--- Supplied information ---

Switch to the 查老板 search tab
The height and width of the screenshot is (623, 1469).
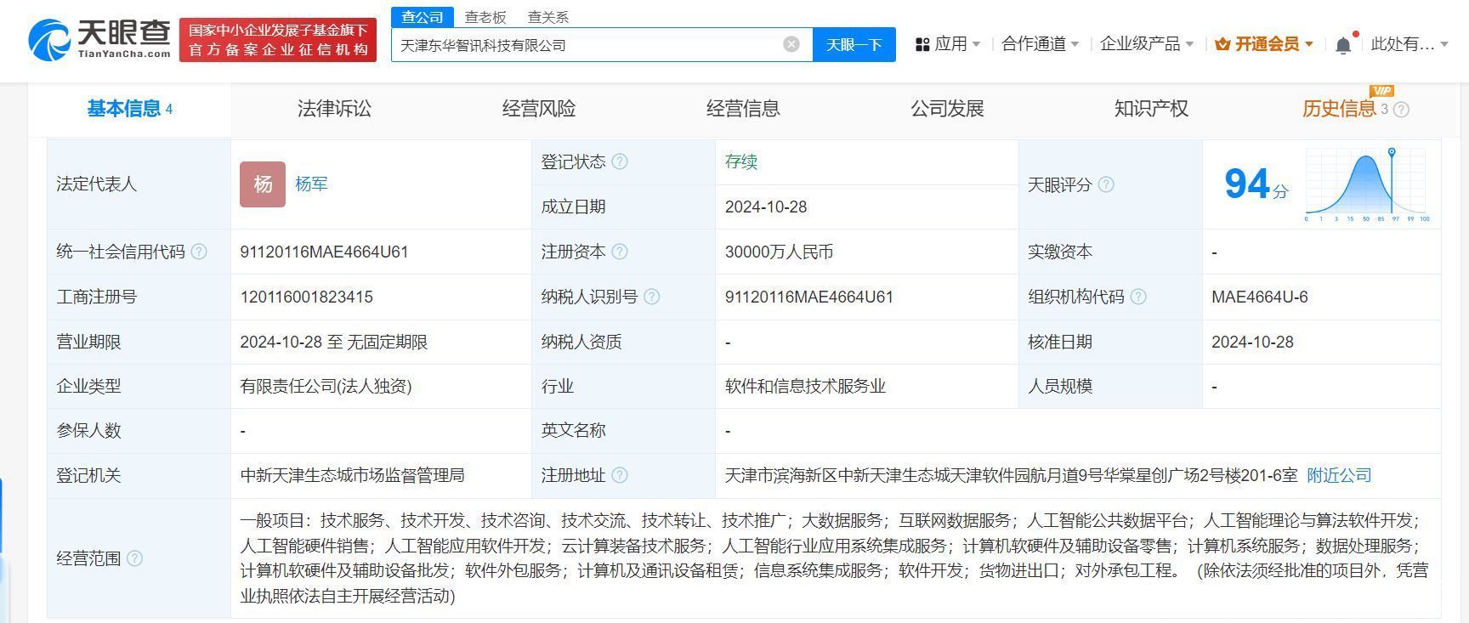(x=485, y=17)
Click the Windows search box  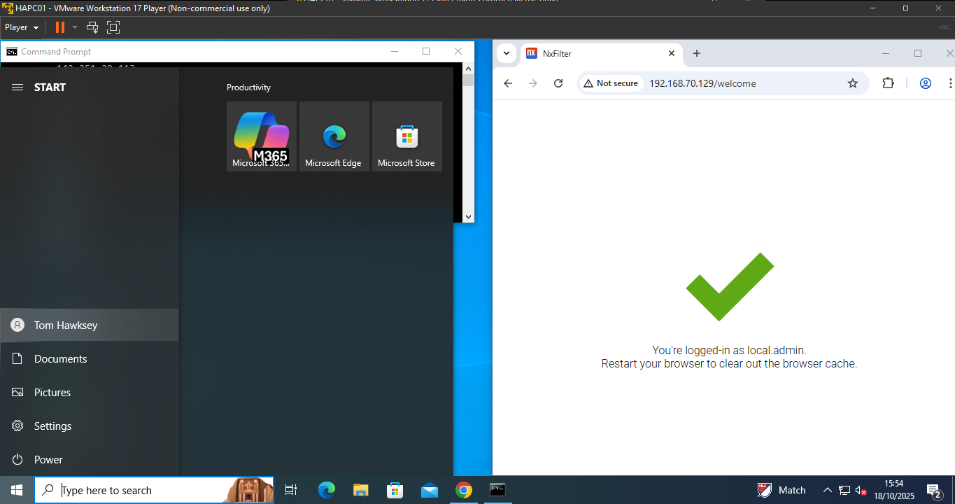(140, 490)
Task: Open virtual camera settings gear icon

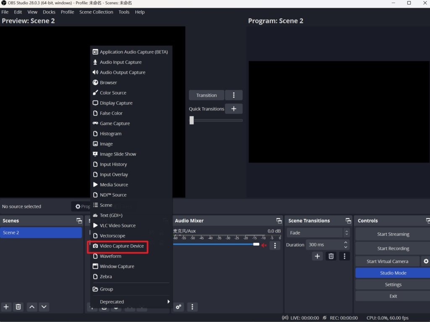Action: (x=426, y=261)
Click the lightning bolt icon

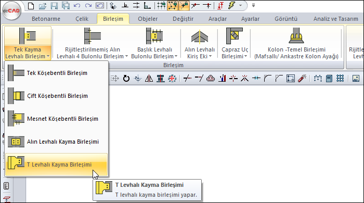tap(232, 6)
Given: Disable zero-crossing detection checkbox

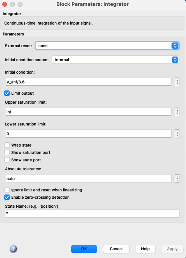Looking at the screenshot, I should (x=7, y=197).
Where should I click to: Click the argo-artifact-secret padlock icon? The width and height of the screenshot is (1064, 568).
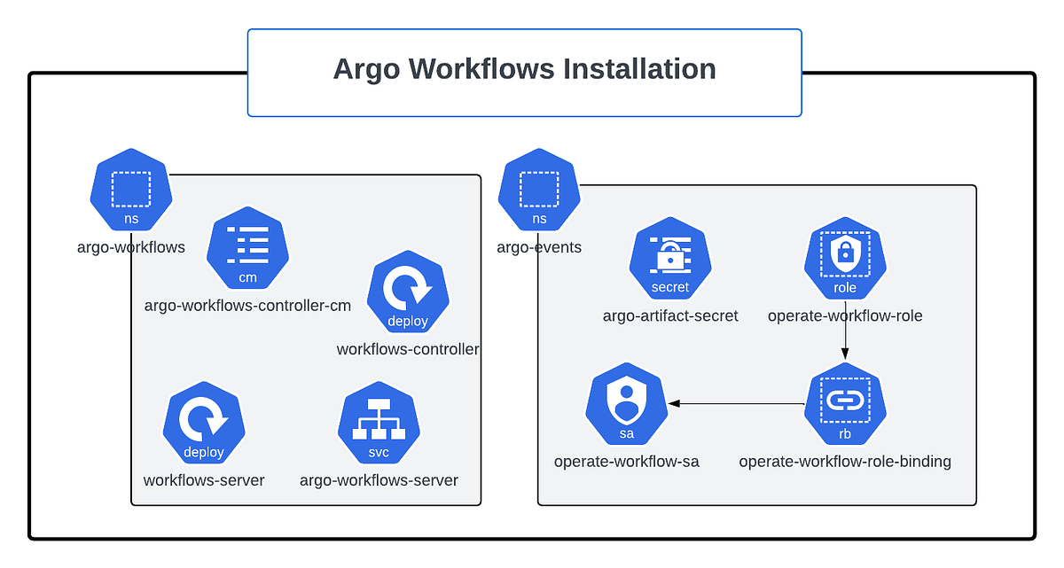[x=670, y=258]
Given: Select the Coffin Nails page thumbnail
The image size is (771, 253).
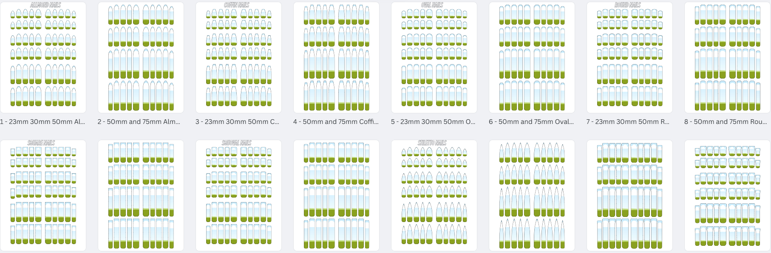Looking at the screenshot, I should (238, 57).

---
--- Supplied information ---

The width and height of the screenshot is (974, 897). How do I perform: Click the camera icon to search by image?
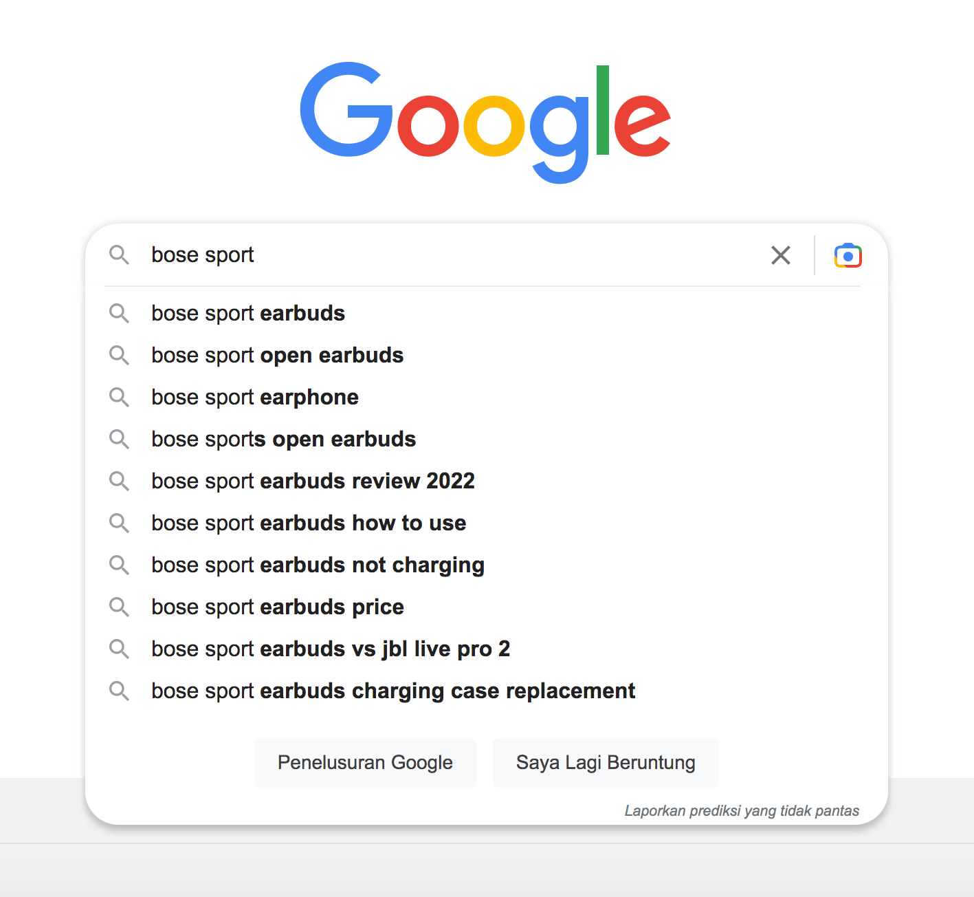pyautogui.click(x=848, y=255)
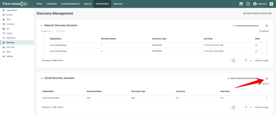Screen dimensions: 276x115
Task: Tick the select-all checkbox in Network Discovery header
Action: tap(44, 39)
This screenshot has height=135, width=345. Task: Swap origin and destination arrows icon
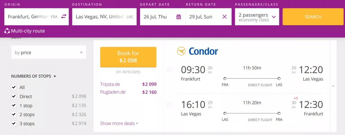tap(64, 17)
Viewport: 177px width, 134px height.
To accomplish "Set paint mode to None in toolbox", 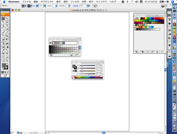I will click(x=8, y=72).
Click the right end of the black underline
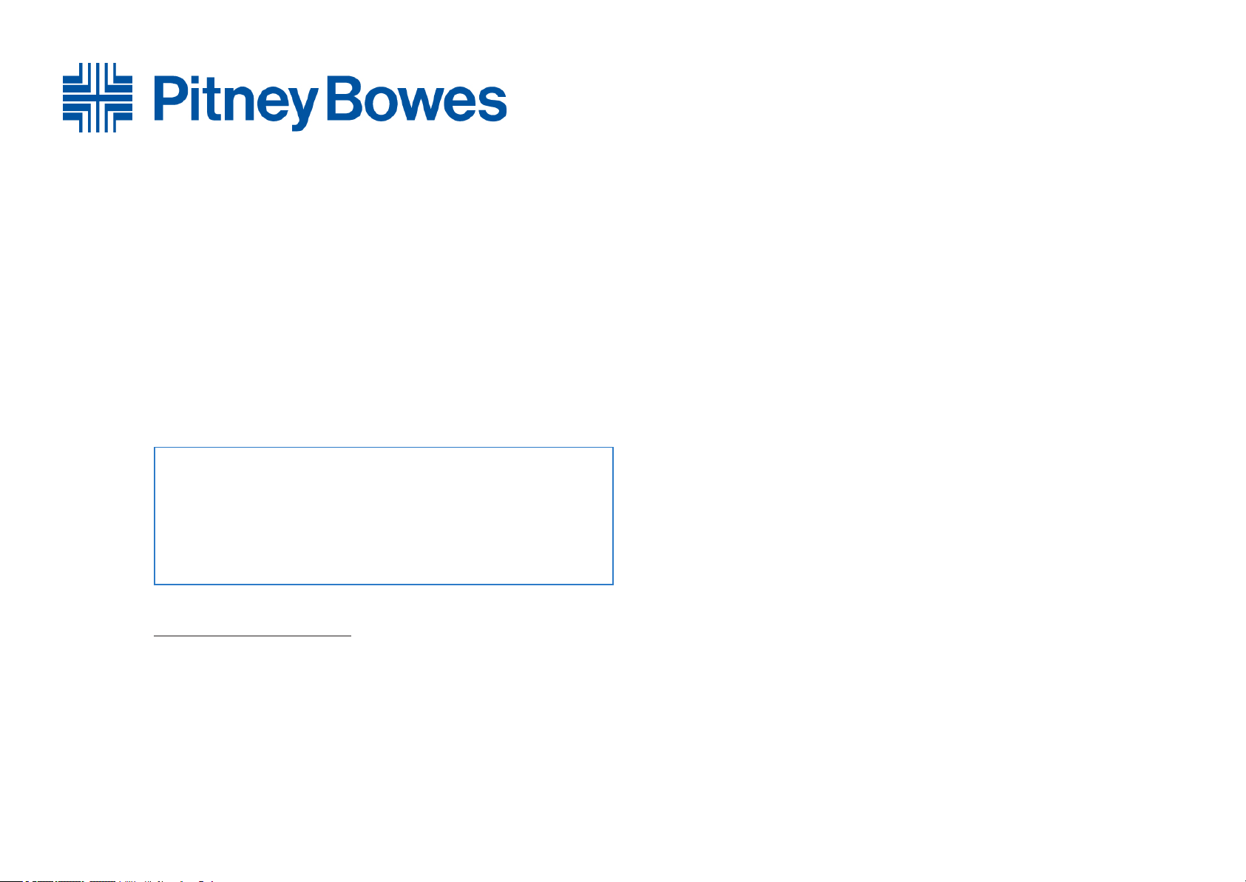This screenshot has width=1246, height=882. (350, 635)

---

> _Description of the task_:
Every line above in the stretch from the one with "Given: Disable zero-crossing" through the one with "Given: Select the Coffin Nails page thumbnail" is to be transcribed exactly, ends included. No picture is copied.

> _Exercise output_:
Given: Disable zero-crossing detection checkbox

Looking at the screenshot, I should (x=7, y=197).
Where should I click to: Click the argo-artifact-secret padlock icon? The width and height of the screenshot is (1064, 568).
[x=670, y=258]
Given: Select the Coffin Nails page thumbnail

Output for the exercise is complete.